RECORDS FOR THE TASK START

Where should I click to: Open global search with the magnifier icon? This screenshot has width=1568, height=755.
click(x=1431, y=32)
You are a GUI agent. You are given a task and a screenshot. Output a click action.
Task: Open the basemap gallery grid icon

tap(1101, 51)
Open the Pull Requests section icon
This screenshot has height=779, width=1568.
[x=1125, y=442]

RECORDS FOR THE TASK END
RECORDS FOR THE TASK START

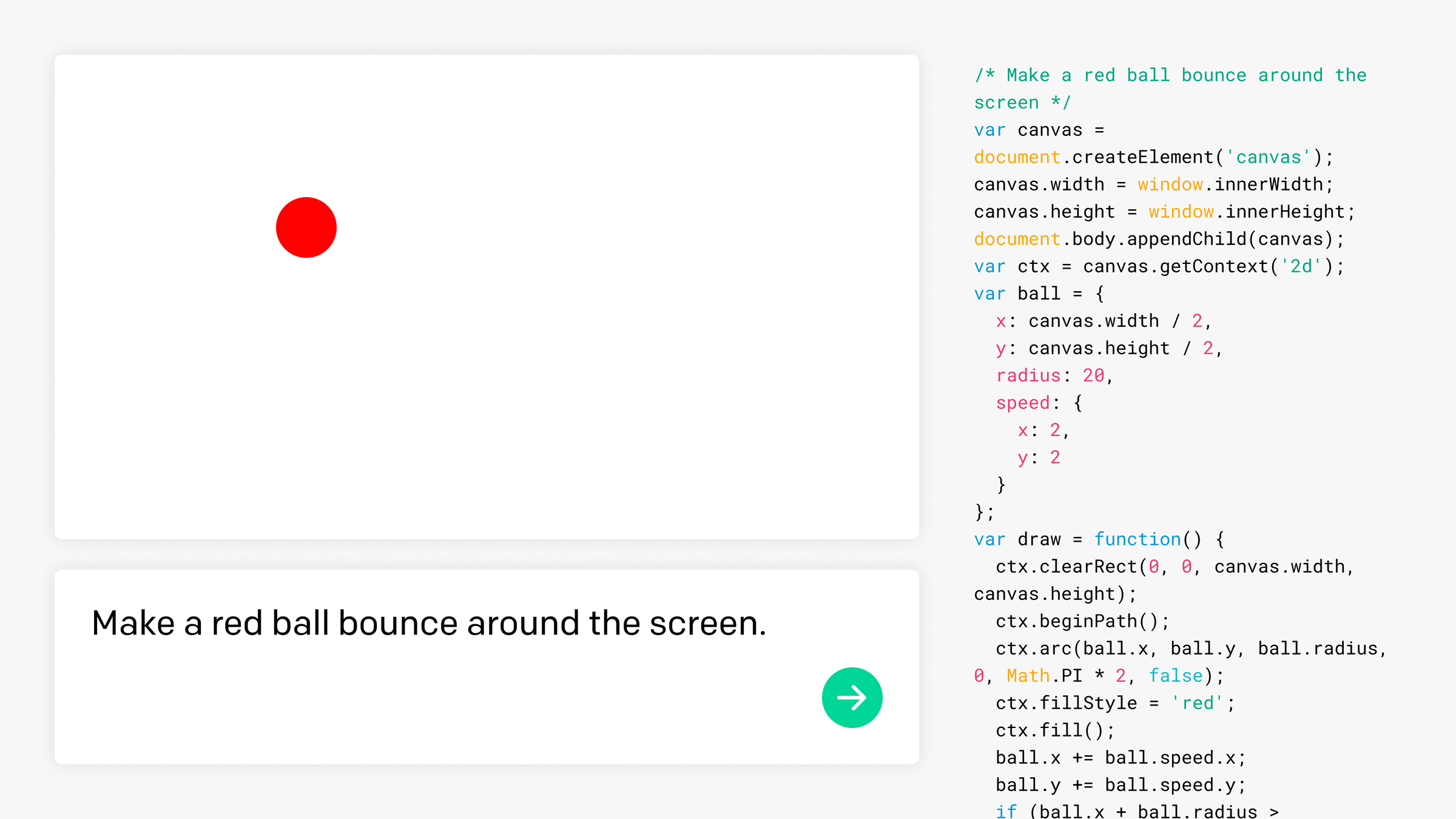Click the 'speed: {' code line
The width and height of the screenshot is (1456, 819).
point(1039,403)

RECORDS FOR THE TASK END

● YOUR OBJECTIVE: Above are the entries. Output exactly the lines beginning with the line that has "Where should I" and ending with the line that has "You are a GUI".

● TASK ANSWER:
Where should I click to: Open global search with the magnifier icon? This screenshot has width=1568, height=755.
click(x=1431, y=32)
You are a GUI agent. You are given a task and a screenshot. Output a click action.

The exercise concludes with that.